Pictures should be left out when the listing below is repeated word for word.

RECORDS SUPPLIED Block Start

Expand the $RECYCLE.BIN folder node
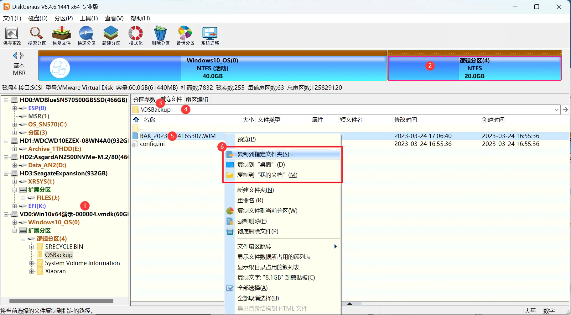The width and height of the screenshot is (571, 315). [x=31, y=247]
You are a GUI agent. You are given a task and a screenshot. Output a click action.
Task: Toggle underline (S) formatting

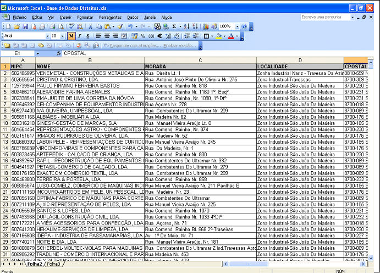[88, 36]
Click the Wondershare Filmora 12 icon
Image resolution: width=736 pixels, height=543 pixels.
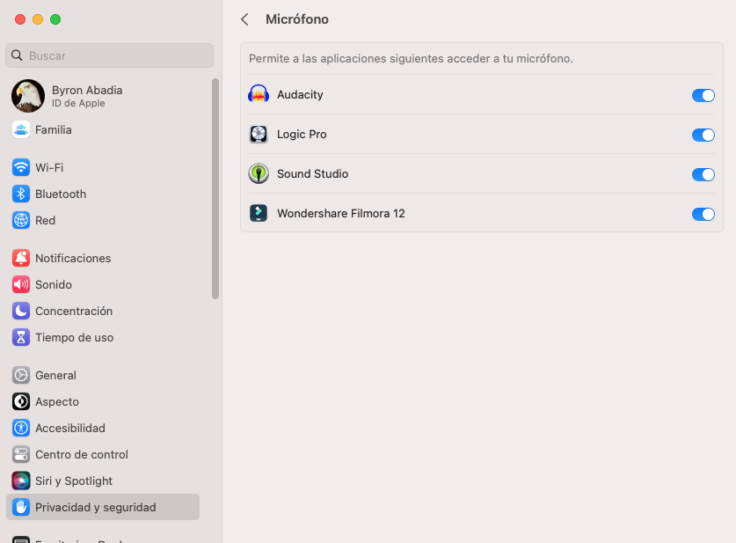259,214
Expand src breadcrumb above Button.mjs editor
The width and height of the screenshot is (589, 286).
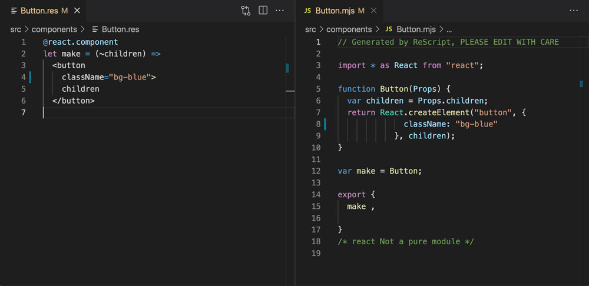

RECORDS SUPPLIED Block End

▶ _SOLUTION_
Expand the $RECYCLE.BIN folder node
The width and height of the screenshot is (571, 315). [x=31, y=247]
You are a GUI agent. You are given a task and a screenshot. Output a click action.
Task: Toggle underline (S) formatting

[88, 36]
Click the Wondershare Filmora 12 icon
Image resolution: width=736 pixels, height=543 pixels.
259,214
Expand src breadcrumb above Button.mjs editor
The width and height of the screenshot is (589, 286).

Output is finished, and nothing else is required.